# Multiple testing correction

In FMRI studies data analysis is usually done voxel-wise with all statistical tests conducted separately and simultaneously. Although these voxel-by-voxel tests increase the precision of the conclusions in terms of clusters, they also lead to the increase of the chance that at least one of them is wrong. Therefore a family of statistical tests suffer one serious problem: the probability --traditionally called alpha - of at least one error (type I, or false positive) is greater than that of an error on an individual test. To control the severity of this problem of **alpha escalation**, some measure of **multiple testing correction (**similar to** multiple comparisons correction** in the traditional sense) is desirable during group analysis.

There are three occurrences of multiple comparisons in FMRI analysis: individual subject analysis, group analysis, and conjunction analysis. Compared to the number of EPI voxels (in the order of 10^{4} inside the brain out of total ~10^{5} voxels), conjunction analysis with a few contrasts is much less a severe problem than the case for individual subject and group analysis, and can be simply dealt with Bonferroni correction if the researcher is willing to.

If an analysis fails to survive for correction, a lot of factors could contribute to the failure since the analysis is such a long chain of steps, but one possibility is the power of the analysis. If statistical power is an issue, then you might consider optimizing the experiment design or increasing the number of subjects.

**Familywise approach**

Familywise approach fixes alpha for the whole family (brain) of tests. For example in a brain with 25,000 voxels, a fixed type I error of 0.05 would lead to false detection of 1,250 active voxels simply by chance.

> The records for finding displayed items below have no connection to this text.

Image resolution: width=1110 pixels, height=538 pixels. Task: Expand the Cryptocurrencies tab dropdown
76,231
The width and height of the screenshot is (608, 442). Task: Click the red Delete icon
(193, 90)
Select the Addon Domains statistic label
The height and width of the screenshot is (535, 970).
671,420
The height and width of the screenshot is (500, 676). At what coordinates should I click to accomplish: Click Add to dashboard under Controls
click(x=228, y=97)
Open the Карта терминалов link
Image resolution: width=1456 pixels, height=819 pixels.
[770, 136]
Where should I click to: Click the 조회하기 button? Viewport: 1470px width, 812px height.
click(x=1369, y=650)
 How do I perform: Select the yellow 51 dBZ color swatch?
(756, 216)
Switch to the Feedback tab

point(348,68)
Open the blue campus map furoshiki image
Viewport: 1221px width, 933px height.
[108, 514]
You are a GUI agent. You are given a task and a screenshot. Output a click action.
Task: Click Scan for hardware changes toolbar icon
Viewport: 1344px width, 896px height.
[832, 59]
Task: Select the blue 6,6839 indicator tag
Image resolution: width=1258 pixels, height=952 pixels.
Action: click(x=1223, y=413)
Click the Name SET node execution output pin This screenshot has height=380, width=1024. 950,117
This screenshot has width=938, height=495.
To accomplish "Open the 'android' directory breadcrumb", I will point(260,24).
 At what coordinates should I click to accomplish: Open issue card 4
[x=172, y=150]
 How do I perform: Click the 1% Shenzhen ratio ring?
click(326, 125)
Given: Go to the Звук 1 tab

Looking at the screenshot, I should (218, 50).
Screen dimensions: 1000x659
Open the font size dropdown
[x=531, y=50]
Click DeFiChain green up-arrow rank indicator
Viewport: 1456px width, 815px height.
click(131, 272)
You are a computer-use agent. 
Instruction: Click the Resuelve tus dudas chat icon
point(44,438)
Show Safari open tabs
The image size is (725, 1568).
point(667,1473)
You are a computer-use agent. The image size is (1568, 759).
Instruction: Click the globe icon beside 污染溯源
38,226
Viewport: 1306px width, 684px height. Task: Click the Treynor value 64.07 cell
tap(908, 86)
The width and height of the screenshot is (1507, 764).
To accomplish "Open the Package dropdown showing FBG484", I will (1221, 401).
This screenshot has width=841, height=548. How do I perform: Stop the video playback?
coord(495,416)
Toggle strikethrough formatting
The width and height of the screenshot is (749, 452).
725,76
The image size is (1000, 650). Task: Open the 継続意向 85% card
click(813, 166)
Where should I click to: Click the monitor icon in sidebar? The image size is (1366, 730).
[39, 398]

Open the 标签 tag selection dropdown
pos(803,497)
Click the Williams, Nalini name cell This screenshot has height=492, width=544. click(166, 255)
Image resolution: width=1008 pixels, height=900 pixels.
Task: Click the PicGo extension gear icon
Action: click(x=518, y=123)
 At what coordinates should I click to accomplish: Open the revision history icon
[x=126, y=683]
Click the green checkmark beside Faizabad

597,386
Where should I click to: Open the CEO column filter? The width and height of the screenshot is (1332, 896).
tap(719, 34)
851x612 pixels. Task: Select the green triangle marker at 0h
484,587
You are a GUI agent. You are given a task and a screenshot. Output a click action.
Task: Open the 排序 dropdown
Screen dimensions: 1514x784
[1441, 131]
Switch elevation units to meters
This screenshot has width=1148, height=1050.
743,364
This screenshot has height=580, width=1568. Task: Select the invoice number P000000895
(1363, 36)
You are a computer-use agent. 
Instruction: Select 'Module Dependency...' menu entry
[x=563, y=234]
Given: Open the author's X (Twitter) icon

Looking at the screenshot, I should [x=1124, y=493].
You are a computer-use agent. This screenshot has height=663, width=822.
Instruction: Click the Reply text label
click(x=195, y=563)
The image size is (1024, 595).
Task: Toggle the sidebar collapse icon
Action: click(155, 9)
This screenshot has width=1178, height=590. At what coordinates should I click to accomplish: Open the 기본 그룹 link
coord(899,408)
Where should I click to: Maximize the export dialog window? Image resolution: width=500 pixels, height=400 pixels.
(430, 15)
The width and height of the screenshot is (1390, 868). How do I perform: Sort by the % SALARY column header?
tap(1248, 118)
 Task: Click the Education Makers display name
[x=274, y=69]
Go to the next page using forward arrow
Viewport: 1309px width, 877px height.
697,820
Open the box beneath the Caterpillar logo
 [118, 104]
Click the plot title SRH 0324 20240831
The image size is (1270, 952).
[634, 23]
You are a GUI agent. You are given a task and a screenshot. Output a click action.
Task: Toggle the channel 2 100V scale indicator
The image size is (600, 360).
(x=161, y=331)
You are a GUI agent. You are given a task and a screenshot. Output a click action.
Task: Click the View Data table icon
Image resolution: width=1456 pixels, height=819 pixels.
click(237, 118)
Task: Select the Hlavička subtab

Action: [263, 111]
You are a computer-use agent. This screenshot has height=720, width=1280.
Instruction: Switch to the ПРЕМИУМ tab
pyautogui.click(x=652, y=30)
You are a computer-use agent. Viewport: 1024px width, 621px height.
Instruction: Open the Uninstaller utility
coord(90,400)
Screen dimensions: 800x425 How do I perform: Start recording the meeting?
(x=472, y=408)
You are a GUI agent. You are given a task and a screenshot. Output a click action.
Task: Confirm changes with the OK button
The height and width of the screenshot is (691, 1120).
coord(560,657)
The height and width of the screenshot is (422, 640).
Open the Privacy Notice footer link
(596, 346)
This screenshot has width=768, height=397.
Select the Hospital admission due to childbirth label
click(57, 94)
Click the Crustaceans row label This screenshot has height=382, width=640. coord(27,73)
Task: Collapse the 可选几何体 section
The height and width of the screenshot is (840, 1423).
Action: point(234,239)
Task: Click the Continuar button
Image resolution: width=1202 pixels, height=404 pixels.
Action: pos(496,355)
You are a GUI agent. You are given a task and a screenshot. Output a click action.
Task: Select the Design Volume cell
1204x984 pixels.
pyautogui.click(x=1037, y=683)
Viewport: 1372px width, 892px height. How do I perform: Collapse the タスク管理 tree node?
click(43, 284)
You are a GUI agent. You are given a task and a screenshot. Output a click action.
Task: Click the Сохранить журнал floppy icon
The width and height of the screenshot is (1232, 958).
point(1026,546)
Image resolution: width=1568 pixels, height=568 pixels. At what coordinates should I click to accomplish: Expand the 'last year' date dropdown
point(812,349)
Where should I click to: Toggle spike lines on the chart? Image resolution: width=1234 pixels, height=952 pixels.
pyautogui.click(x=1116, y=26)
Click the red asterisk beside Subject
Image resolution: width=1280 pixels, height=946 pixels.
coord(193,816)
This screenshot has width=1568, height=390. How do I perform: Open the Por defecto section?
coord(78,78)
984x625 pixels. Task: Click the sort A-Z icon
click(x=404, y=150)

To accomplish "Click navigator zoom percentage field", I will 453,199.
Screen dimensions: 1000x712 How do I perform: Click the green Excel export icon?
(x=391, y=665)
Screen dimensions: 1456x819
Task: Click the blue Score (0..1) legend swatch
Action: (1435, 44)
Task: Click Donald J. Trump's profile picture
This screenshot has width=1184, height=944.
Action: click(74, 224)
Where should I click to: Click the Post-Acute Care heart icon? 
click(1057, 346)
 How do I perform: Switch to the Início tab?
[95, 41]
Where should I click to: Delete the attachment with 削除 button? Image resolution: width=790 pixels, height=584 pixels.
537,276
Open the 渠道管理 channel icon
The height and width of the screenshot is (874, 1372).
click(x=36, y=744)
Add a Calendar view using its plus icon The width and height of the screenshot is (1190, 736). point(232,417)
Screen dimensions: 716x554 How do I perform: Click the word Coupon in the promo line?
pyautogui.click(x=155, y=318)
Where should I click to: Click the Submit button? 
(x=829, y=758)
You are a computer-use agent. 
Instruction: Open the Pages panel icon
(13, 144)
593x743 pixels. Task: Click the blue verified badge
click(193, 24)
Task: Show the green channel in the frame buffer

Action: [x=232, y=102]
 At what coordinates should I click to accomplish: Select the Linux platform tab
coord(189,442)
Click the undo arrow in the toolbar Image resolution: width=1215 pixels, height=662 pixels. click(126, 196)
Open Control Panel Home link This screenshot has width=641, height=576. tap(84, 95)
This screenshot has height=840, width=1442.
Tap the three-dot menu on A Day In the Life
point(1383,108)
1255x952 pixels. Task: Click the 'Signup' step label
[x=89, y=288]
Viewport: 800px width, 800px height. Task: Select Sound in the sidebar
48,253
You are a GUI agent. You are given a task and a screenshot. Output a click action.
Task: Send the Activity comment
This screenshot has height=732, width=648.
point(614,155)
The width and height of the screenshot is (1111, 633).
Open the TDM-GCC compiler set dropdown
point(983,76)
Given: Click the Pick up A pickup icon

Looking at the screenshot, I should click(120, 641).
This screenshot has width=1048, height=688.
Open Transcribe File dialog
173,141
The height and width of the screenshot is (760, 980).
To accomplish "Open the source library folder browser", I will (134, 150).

By significantly lowering individual type I error, we could achieve the control of total type I error. This is usually done with the consideration of cluster size in the brain, in which case a corrected type I error of *p* means that among 100 such brain activation maps on average there would have 100*p% of them having false detection. However the downside is that the cost of the approach is the loss of power on the individual tests, increasing type II error (beta).

The Bonferroni correction (also called Fisher's method of alpha splitting) is such a familywise multiple-comparison correction used when multiple dependent or independent statistical tests are being performed simultaneously, but it is overly conservative in the case of fMRI analysis as it doesn't consider cluster size and spatial correlation among neighboring voxels. It works well if the brain behaves like Brownian motion of water molecules. Of course the brain has various well-organized structures.

`Monte Carlo simulations`

One approach to dealing with this problem in AFNI is to run Monte Carlo simulations with AlphaSim to obtain corrected type I error for the statistical analysis in the whole brain or an ROI. Such a dual thresholding of both type I error (i.e., alpha) and cluster size gives a reasonable correction for simultaneous tests during the group analysis.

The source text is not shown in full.